Pour ces masses, les idées de Kaïs Saïed sont déconnectées de la réalité, irréalistes et irréalisables, et de nature à déstabiliser l’Etat, à saper les bases d’une construction démocratique fragile, à porter gravement atteinte à la stabilité politique, économique et sociale du pays, à son développement et à son image extérieure.
Le message envoyé au président est sans équivoque: il ferait mieux d’abandonner son projet politique pour épargner à la Tunisie davantage de pertes, le peuple n’en pouvant plus de vivre des souffrances quotidiennes sans fin, douze ans après une révolution dont il avait attendu, en plus de la liberté et de la démocratie, quelque prospérité.
Le message du peuple aux acteurs politiques
Aux autres acteurs politiques, qui ne doivent pas prendre ce taux d’abstention record comme une victoire pour eux, les masses populaires ont voulu signifier que ces derniers ont une responsabilité majeure dans l’impasse où se retrouve aujourd’hui le pays après une décennie de gouvernance calamiteuse, et qu’ils ne pourront point se prévaloir de la désertion des urnes par le peuple pour exploiter de manière opportuniste et cynique cette situation et faire porter le poids de leurs déboires au seul président de la république.
Les acteurs politiques, toutes tendances confondues, seraient mal inspirés de continuer dans cette fuite en avant, chaque partie s’ingéniant à faire croire qu’elle possède la clé de la sortie de la crise, alors qu’en vérité, elle en est elle-même l’une des causes…
Le président de la république ne pourrait plus, lui non plus, continuer à faire la sourde oreille, à persister dans son cavalier seul et à croire qu’il pourra imposer son projet politique personnel à un peuple qui n’en veut pas et qui le lui a clairement dit.

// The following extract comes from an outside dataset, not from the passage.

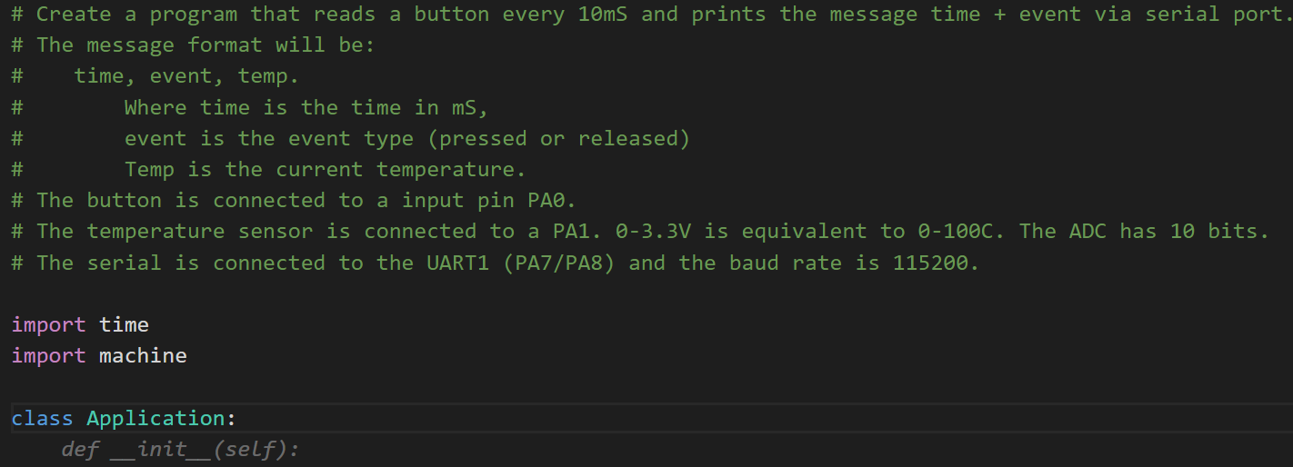Click "machine" in the import machine line
1293x467 pixels.
[x=143, y=355]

L’assemblée parlementaire telle que conçue par «sa» constitution et «sa» loi électorale (promulguées par décret présidentiel et en dehors de tout débat national digne de ce nom), et qui naîtra de ce scrutin, ne sera point représentative du peuple tunisien et n’aura pas de légitimité. Partie largement handicapée, elle sera sous les feux des critiques de l’opinion publique, des partis politiques et des médias nationaux et internationaux et sera dans l’impossibilité de travailler…

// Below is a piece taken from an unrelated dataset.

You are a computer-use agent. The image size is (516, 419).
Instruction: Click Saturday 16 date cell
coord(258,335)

Une dernière chance à saisir
Il pèse aujourd’hui sur le président la charge de desserrer l’étau sur lui-même et sur une Tunisie exsangue et d’épargner à la nation davantage de pertes, de lui éviter l’épuisement intérieur et le discrédit extérieur. Il lui incombe aussi de saisir à temps le message des urnes et de proposer un plan de sortie de crise qui puisse être accepté et mis en œuvre par toutes les forces vives de la nation.
Les partis de l’opposition, toutes tendances confondues, et la centrale syndicale devraient, quant à eux, mettre fin au bras-de-fer inutile et destructeur avec le président de la république et envisager des méthodes moins frontales pour instaurer un dialogue serein sur l’avenir de la nation.
* Ancien ambassadeur.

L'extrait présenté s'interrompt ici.